START Supplied passage
- Country: Vietnam
- Presented by: Vietnam Television
- First award: 2014
- Website: antuong.vtv.vn

= VTV Awards =

Annual awards show held by Vietnam Television

The VTV Awards (Ấn tượng VTV) is an awards ceremony presented by Vietnam Television (VTV) to honour the most notable television productions aired on its network. It was launched in 2014 and is usually held in early September each year until 2021, when the date was moved to 1 January the following year. From 2026, through its official Facebook fanpage, the producers announced the temporary suspension of the show's next awards ceremony due to a lack of explanation.

==Rules==
The VTV Awards comprises two rounds:

===Round 1===
- Nominees are selected by crews from departments/centers under VTV.
- Voting by a jury or/and audiences will pick out Top 5 of each category (Top 3 in 2023). Before 2019, the result only based on audience's vote. Later, the votes are collected from both jury and audience except 2021 when the nominees for Top 10 & Top 5 are completely jury's picks.
- Round 1 ends a week before the ceremony (a month in 2021–2022). After this round, the score and votes will be refreshed in order to continue voting in Round 2.

===Round 2===
- Shortlist nominees continues to get votes by jury and audience in this round (with a ratio of 50:50), except 2023 when voting points are collected entirely from the audience.
END Supplied passage
START Record excerpts
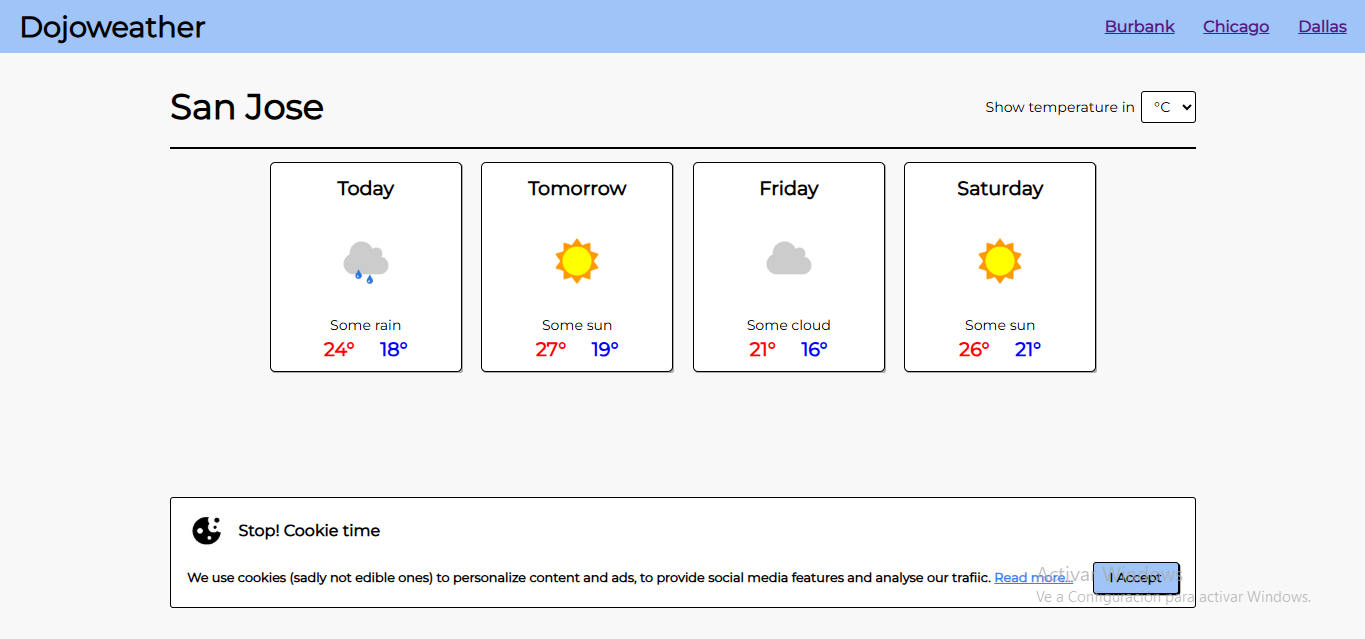Click the Friday forecast card title
The height and width of the screenshot is (639, 1365).
(x=788, y=188)
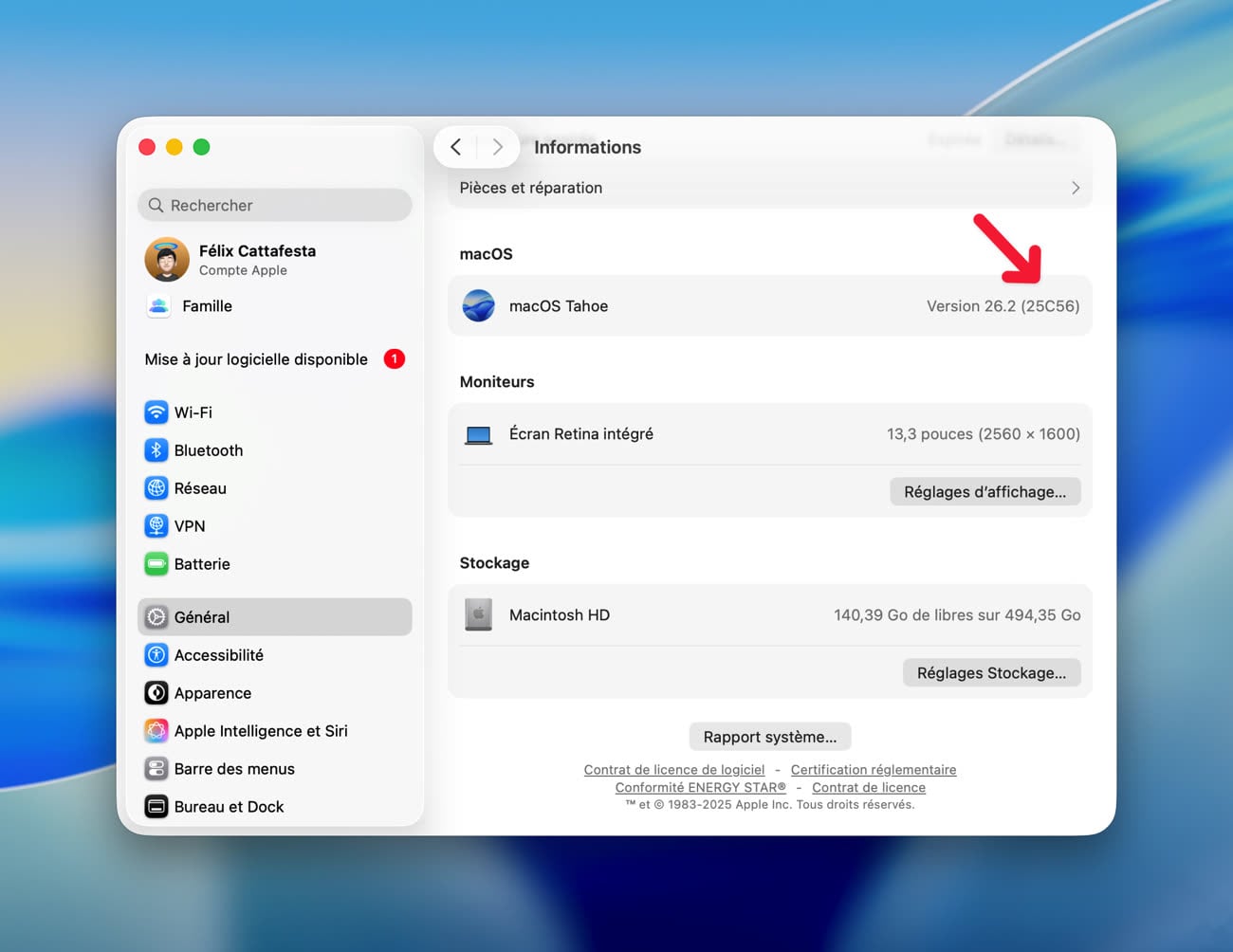Click the Rechercher search field
This screenshot has width=1233, height=952.
[x=275, y=206]
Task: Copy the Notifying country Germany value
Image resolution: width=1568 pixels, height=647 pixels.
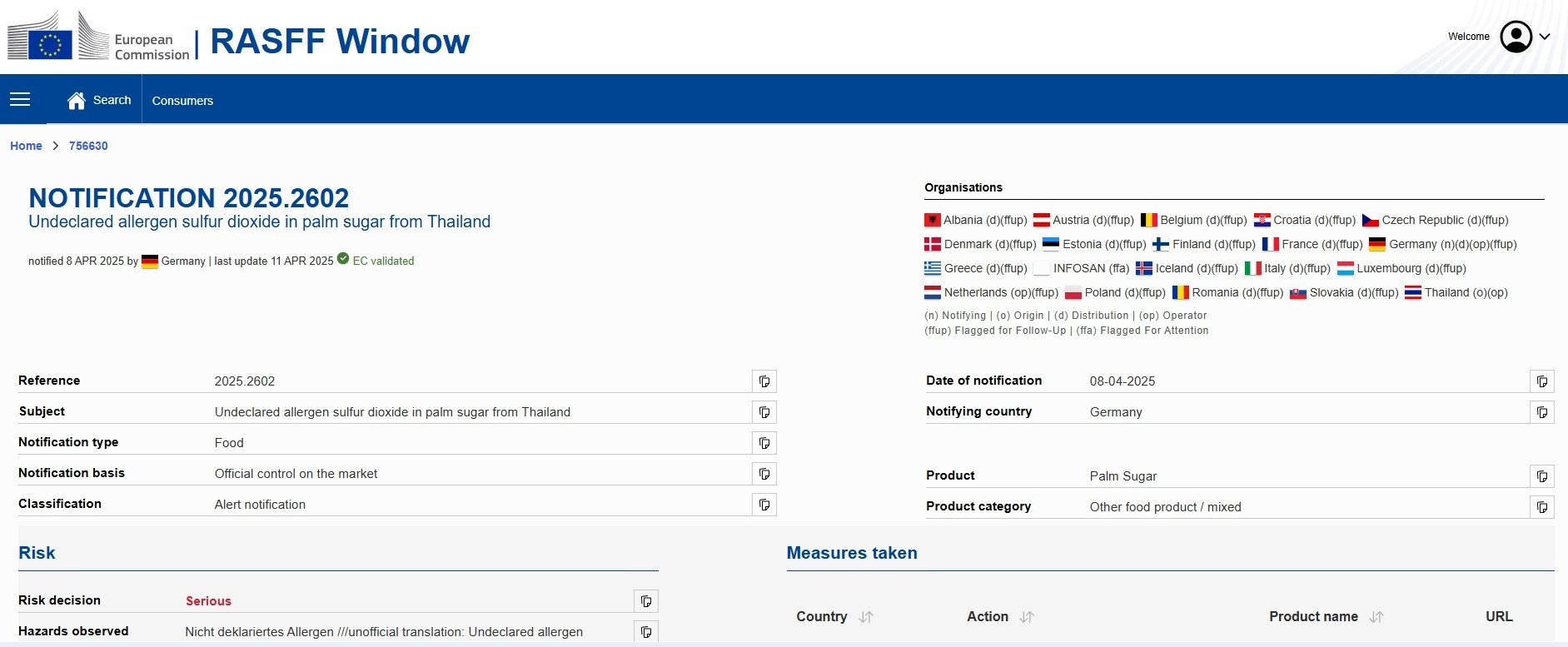Action: click(x=1541, y=412)
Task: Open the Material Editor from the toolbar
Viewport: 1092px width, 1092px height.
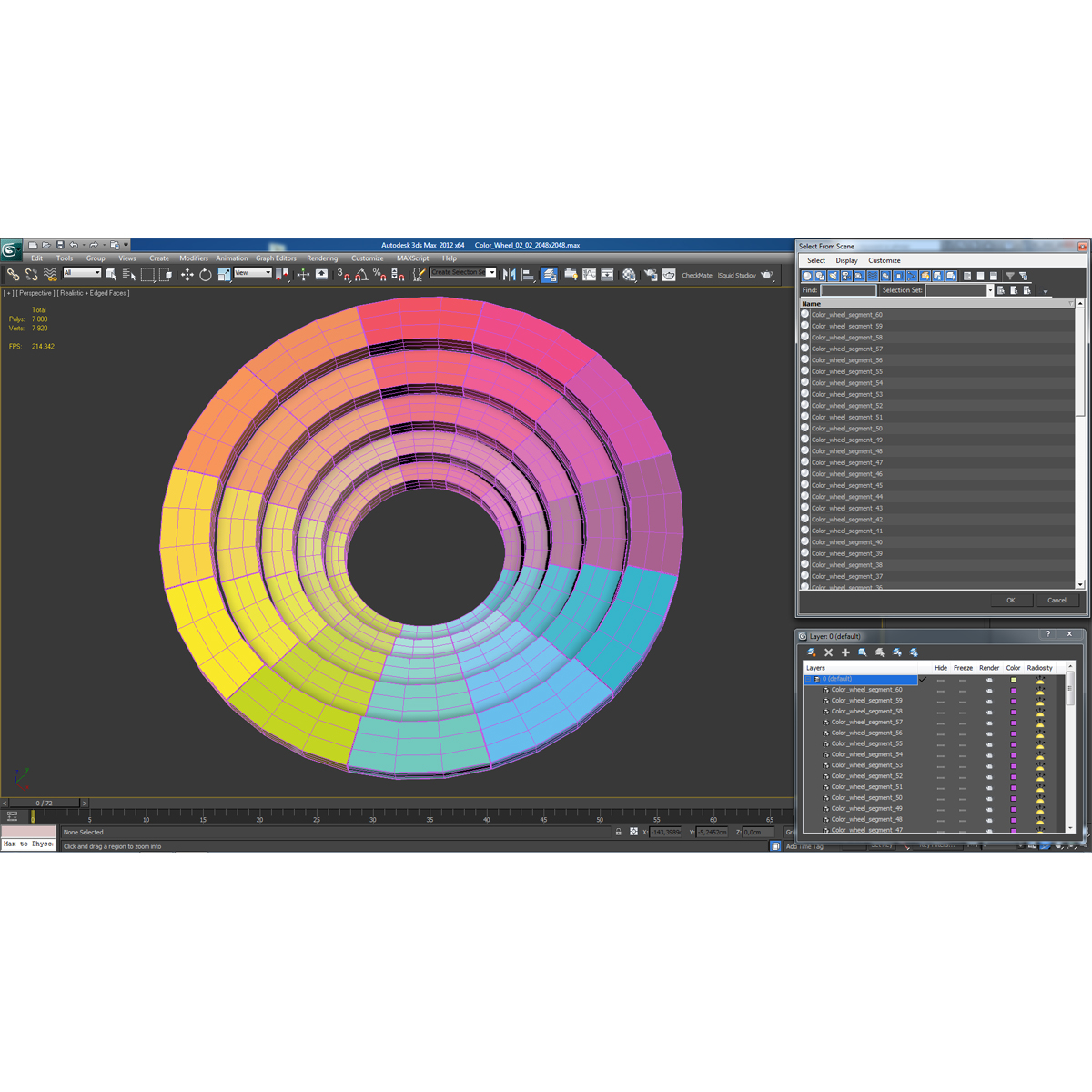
END Record excerpts
• _Problems to work on_:
**1)** Summarize the VTV Awards text in two sentences.
**2)** In the VTV Awards text, turn the Round 1 paragraph that begins "Voting by a jury or/and audiences" into a bulleted list that keeps its main facts.

• _Response list_:
**1)** The VTV Awards (Ấn tượng VTV) is an awards ceremony launched by Vietnam Television in 2014 to honour the most notable television productions aired on its network. It was usually held in early September until 2021, when the date moved to 1 January of the following year, and it has two rounds of voting.

**2)**
- A jury and/or audiences vote to pick the Top 5 of each category (Top 3 in 2023).
- Before 2019, results were based only on audience votes.
- Later, votes came from both jury and audience.
- In 2021, the nominees for the Top 10 and Top 5 were entirely the jury's picks.